In the tradition of The Lost City of Z and Skeletons in the Zahara,
Astoria is the thrilling, true-adventure tale of the 1810 Astor
Expedition, an epic, now forgotten, three-year journey to forge an
American empire on the Pacific Coast. Peter Stark offers a harrowing
saga in which a band of explorers battled nature, starvation, and
madness to establish the first American settlement in the Pacific
Northwest and opened up what would become the Oregon trail, permanently
altering the nation's landscape and its global standing.

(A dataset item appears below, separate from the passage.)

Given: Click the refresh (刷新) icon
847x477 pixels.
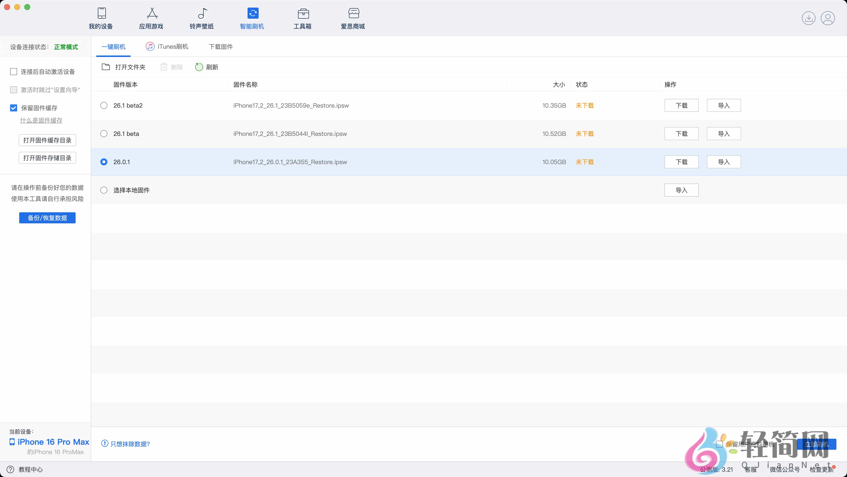Looking at the screenshot, I should [x=199, y=67].
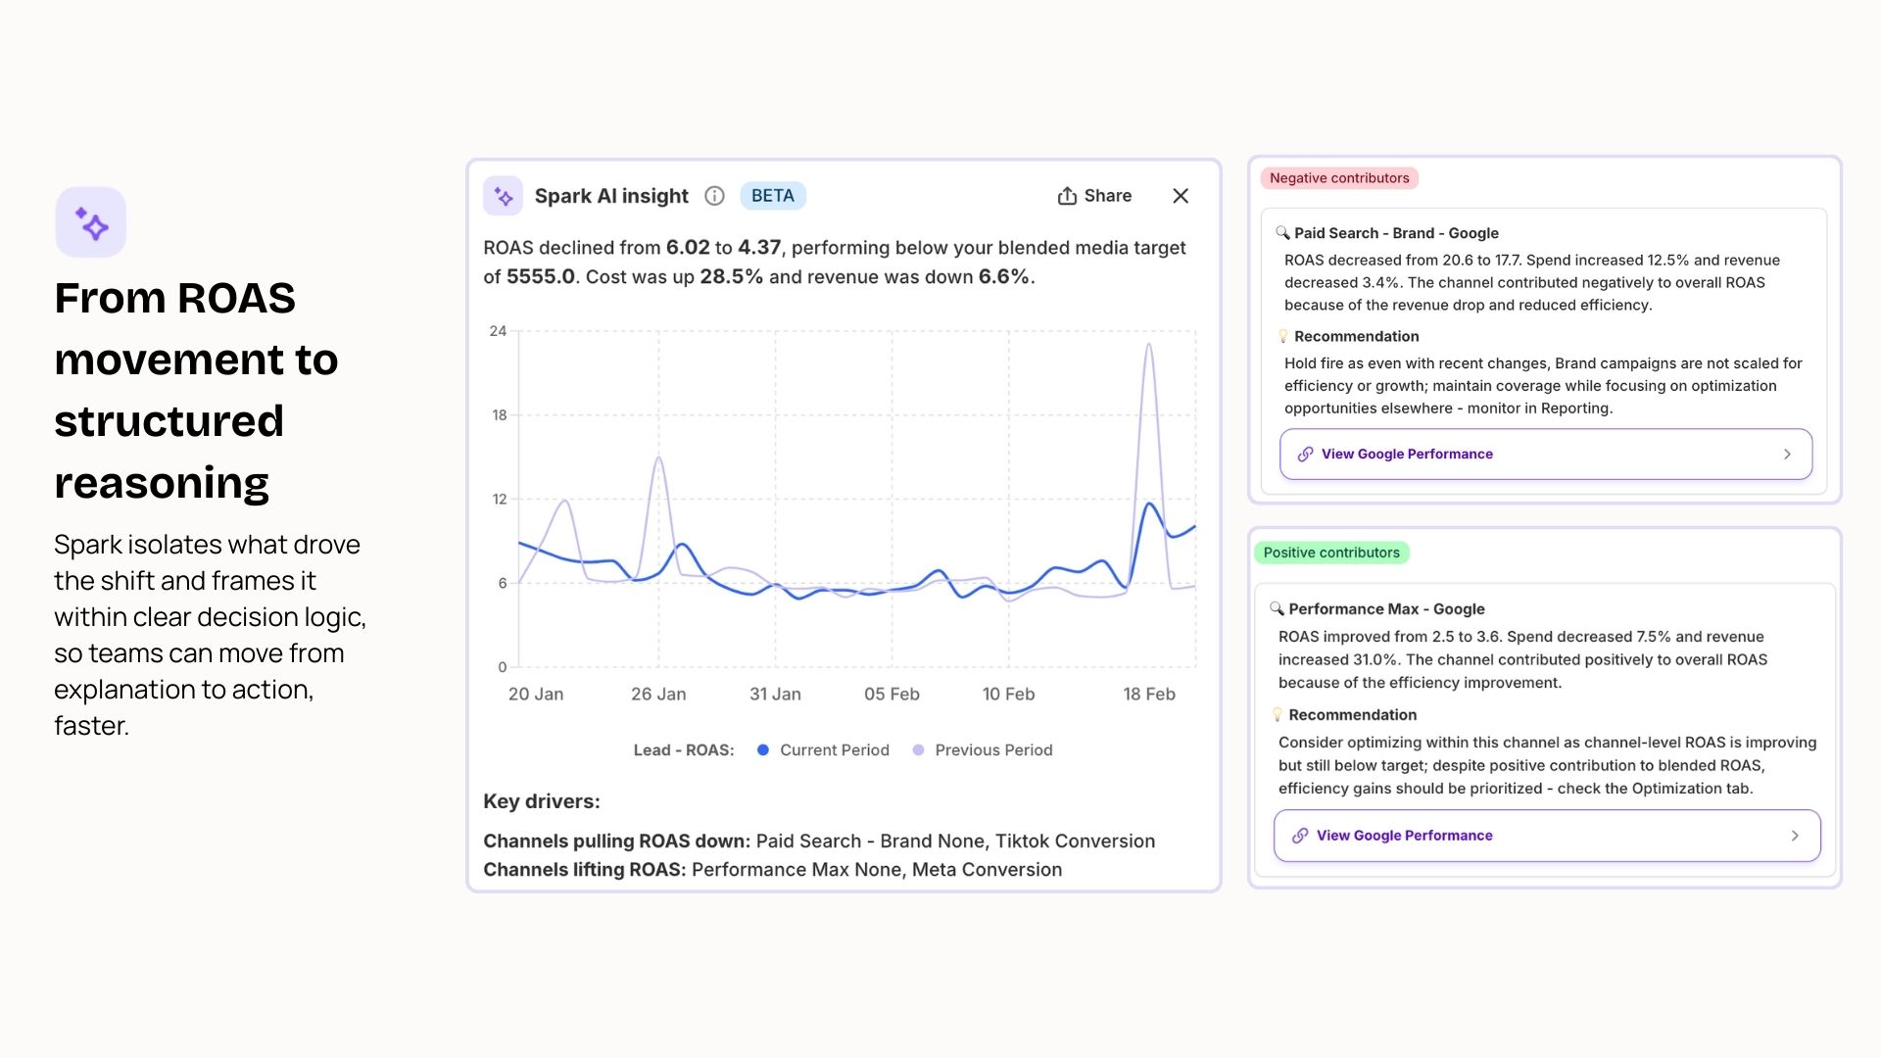Click the Spark AI insight sparkle icon

pos(503,197)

Six years after Lewis and Clark's began their journey to the Pacific
Northwest, two of the Eastern establishment's leading figures, John
Jacob Astor and Thomas Jefferson, turned their sights to founding a
colony akin to Jamestown on the West Coast and transforming the nation
into a Pacific trading power. Author and correspondent for Outside
magazine Peter Stark recreates this pivotal moment in American history
for the first time for modern readers, drawing on original source
material to tell the amazing true story of the Astor Expedition.
Unfolding over the course of three years, from 1810 to 1813, Astoria
is a tale of high adventure and incredible hardship in the wilderness
and at sea. Of the more than one hundred-forty members of the two
advance parties that reached the West Coast--one crossing the Rockies,
the other rounding Cape Horn--nearly half perished by violence. Others
went mad. Within one year, the expedition successfully established Fort
Astoria, a trading post on the Columbia River. Though the colony would
be short-lived, it opened provincial American eyes to the potential of
the Western coast and its founders helped blaze the Oregon Trail.